Machine Learning‐assisted Ultrasensitive SERS Immunoassays Across Wide Concentration Ranges Toward Clinical Ovarian Cancer Diagnosis
Shuang Lin, Minglang Dong, Chi Li, Xiang Lin, Cong Yan, Wen Xu, Zhouzhou Bao, Bin Dong
Abstract
Abstract The development of plasmonic devices featuring high‐density hotspots with wide linear response ranges has become critically essential for ultrasensitive carbohydrate antigen 125 (CA125) biomarker detection, enabling both early‐stage diagnosis and real‐time monitoring of ovarian cancer. In this study, an innovative nanophotonic platform is developed through assembling dual‐layers Au nanorods (NRs) within the SiO 2 microbowls for ultrasensitive detection of CA125 biomarkers.

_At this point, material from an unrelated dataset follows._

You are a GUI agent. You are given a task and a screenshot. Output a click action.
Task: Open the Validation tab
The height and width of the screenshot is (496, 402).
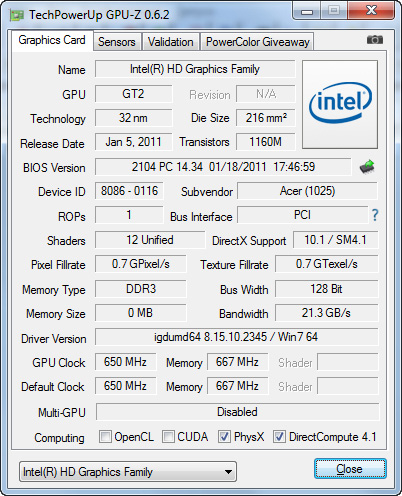pos(171,42)
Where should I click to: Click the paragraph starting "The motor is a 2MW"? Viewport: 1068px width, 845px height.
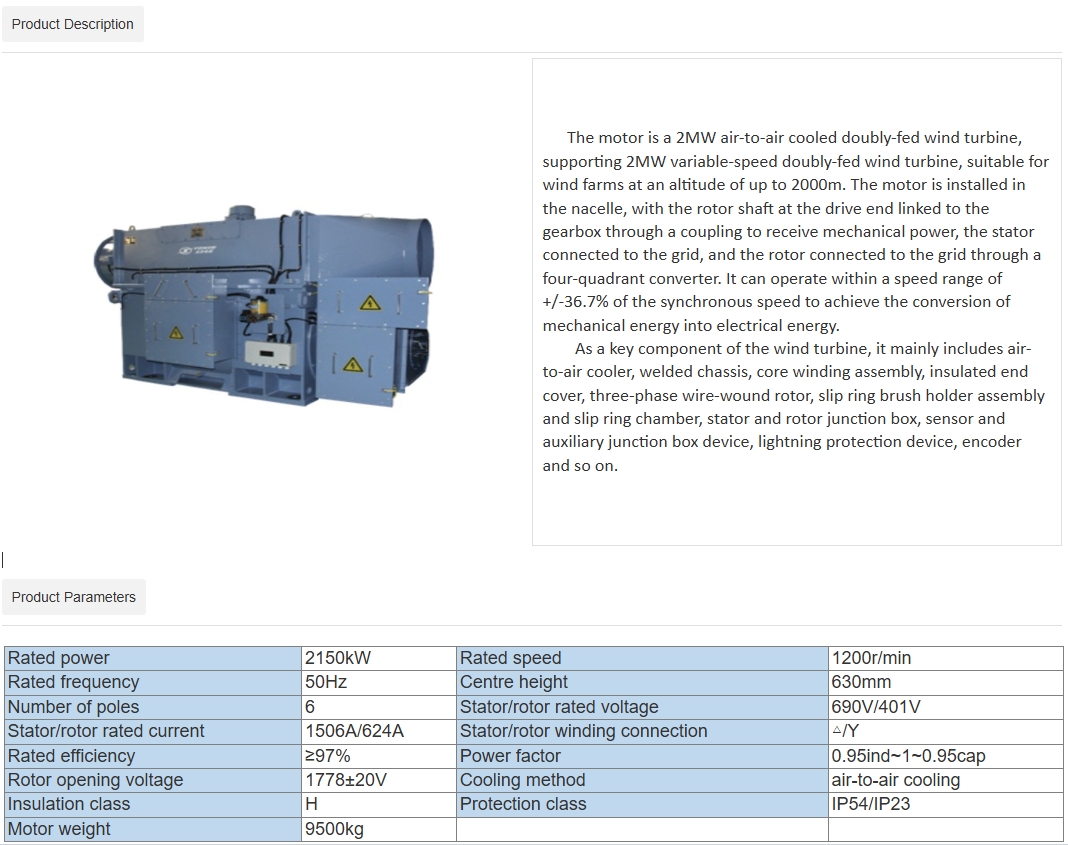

The interlaced nanorods inside the microbowl structure can fully utilize the light reflection and focus the energy of the light field, resulting in significantly amplified near‐field enhancements effect and exceptionally sensitive surface‐enhanced Raman scattering (SERS) performance with an analytical enhancement factor (AEF) of 1.09 × 10 8 . More importantly, the 3D nanogap of the NRIB configuration enables extensive contact with large CA125 protein molecules, facilitating the acquisition of their comprehensive SERS signal. As a proof of concept, a cost‐effective NRIB‐based SERS immunoassay platform is fabricated for sensitive CA125 detection across an ultra‐wide concentration range from 1 to 5000 U mL −1 through machine learning‐assisted analysis. The concentration analysis results of CA125 in serum samples from both healthy donors and ovarian cancer patients showed a strong correlation with clinical hospital tests. This hierarchical cavity‐enhanced platform, integrated with machine learning algorithms, is promising for early disease diagnosis and continuous patient monitoring.